Along the 100-kilometre road between the devastated towns of Ormoc and Tacloban, there are many similar, improvised saw mills that have spurred an astonishingly fast construction boom, albeit of flimsy homes that would be equally unable to withstand another typhoon.
Countless homes of farming and urban communities have been resurrected using the "coco lumber", as well as the recycled materials of their destroyed houses and sometimes tarpaulin roofing donated by relief organisations.
The number of people listed by the government as homeless has dropped from more than four million shortly after Haiyan struck to just 94,000, with one important factor, the determination of survivors to rebuild their homes themselves using whatever means they can.
Healing Haiyan's wounds to take years
Nevertheless, the poorly rebuilt homes are just band-aids over a gruesome wound that authorities say will take many years and billions of dollars to heal.
Most areas of the central Leyte and Samar islands that were the worst hit by Haiyan remain without electricity and supplies of drinking water.
And nearly three million people remain reliant on life-saving food aid or farming support, such as crop seeds, according to the United Nations.
People living in ruined communities along the sides of major roads on Leyte write messages on boards, such as: "Help us, we need food", in the hope of getting a relief truck to stop.
Yet, desperation should not always be confused for despair.
In one devastated coastal community on the outskirts of Tacloban, hundreds of people queued on Friday for what they said were their first supplies of bottled water for a week.

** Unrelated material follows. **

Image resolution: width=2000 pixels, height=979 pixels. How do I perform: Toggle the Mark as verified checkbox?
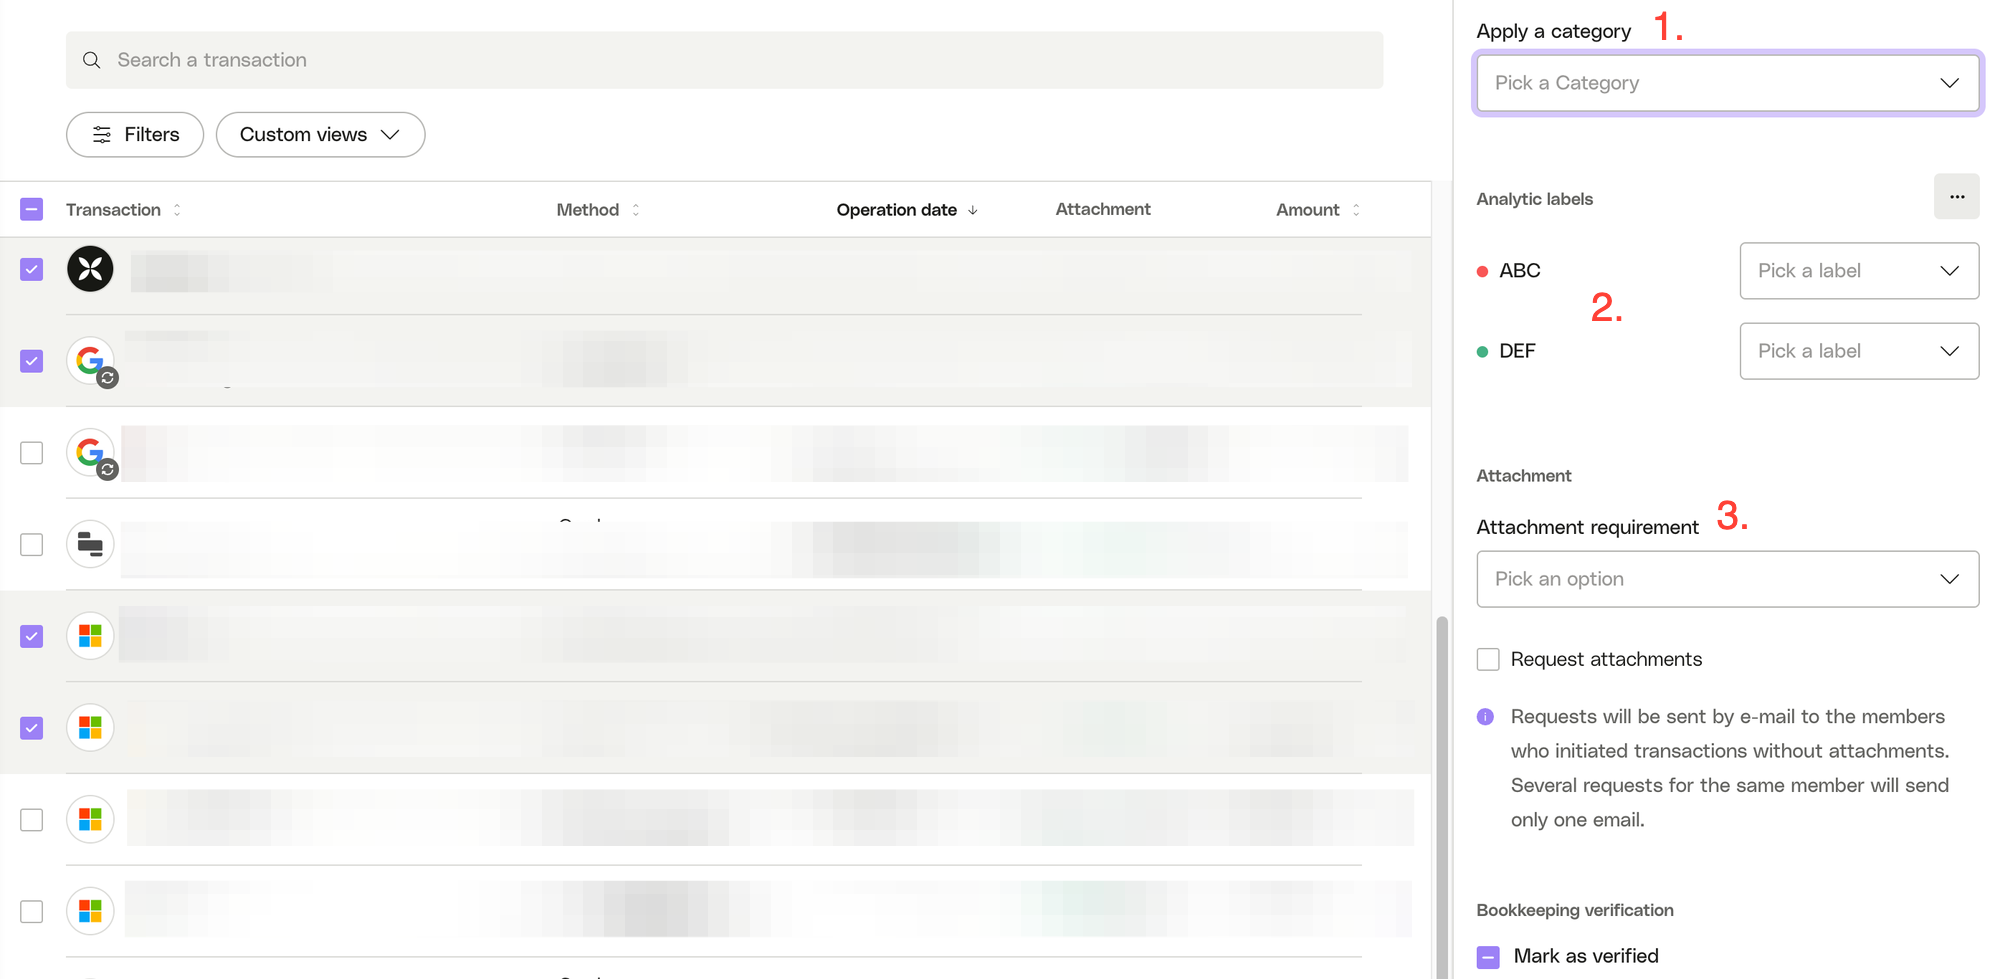click(1488, 957)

Among them was Rosalinda Tabao, 55, a mother-of-six who lost her shanty home, her vegetable-stall business and three cousins when Haiyan's tsunami-like storm surges swept across their town.

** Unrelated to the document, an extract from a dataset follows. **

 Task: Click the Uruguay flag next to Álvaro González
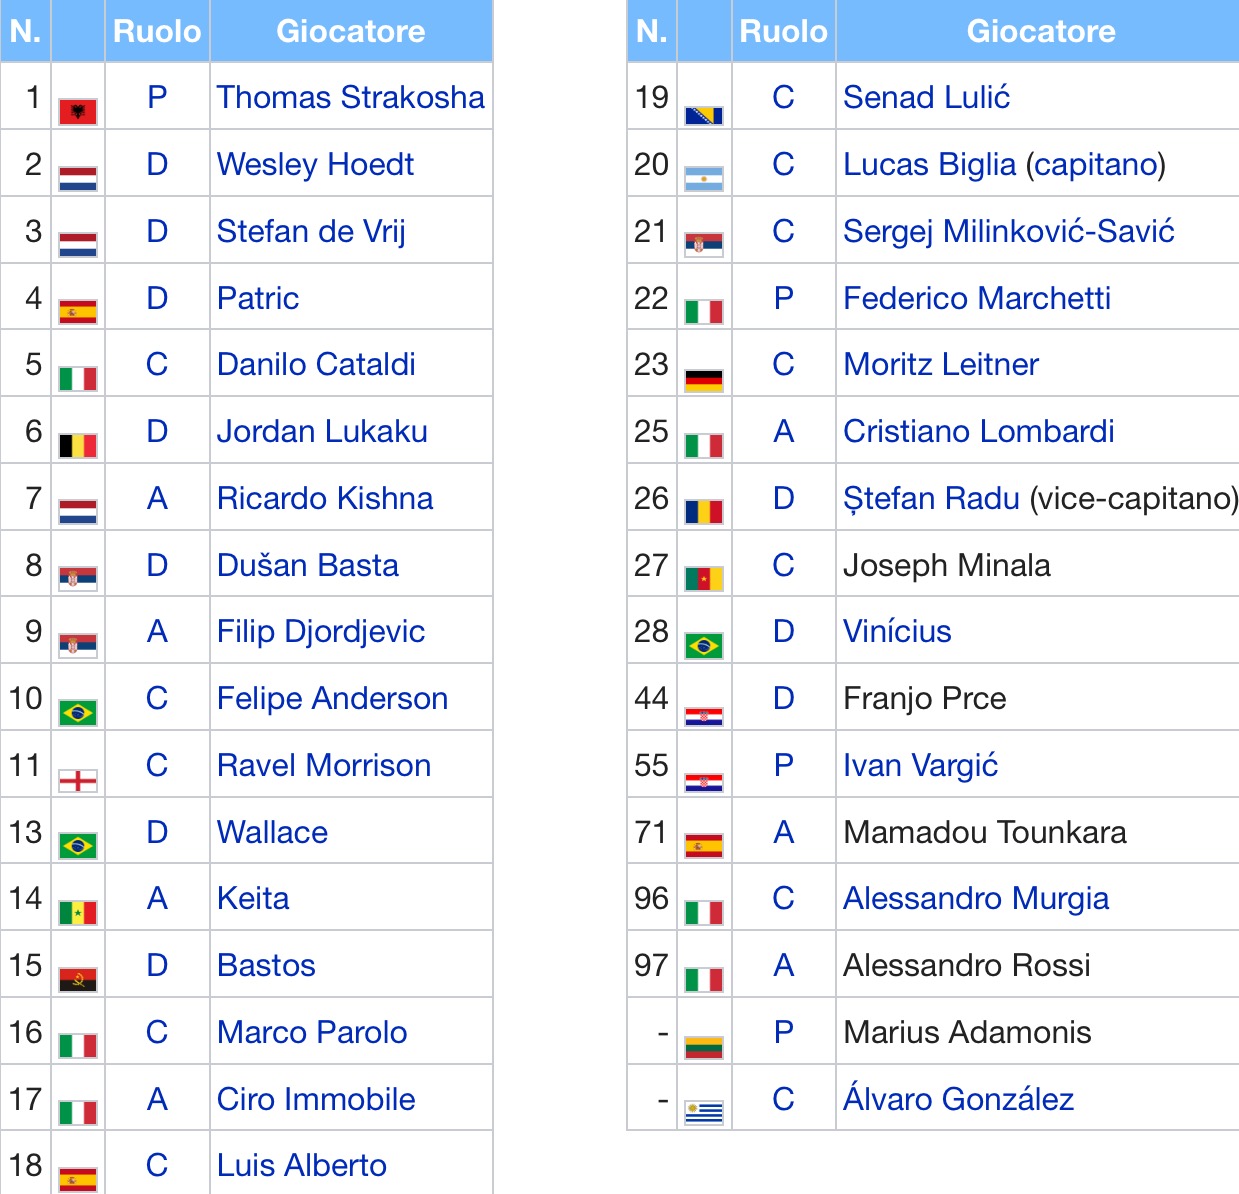(704, 1113)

Tabao said her family lost everything, including all their money and the vegetable crops on a small plot of land they rented and which supplied her vegetable stall.
But Tabao refused to be defeated.
Four days after Haiyan struck, Tabao made a seven-hour bus trip to Ormoc and bought 500 pesos ($12) worth of Chinese cabbage seeds using money donated by her mother-in-law, and sent her husband to plant them on their tiny farm.
"They should be ready in a month," Tabao said as she stood in the queue waiting for water. "Once they are ready, I'll sell them and use the money to buy more seeds, maybe eggplant."
Like her neighbours, Tabao and her husband had also quickly rebuilt a temporary shelter where their old home stood using salvaged materials.
Asked about her strongest emotions over the past month, Tabao said: "I hope. As long as I live, I'll continue to hope."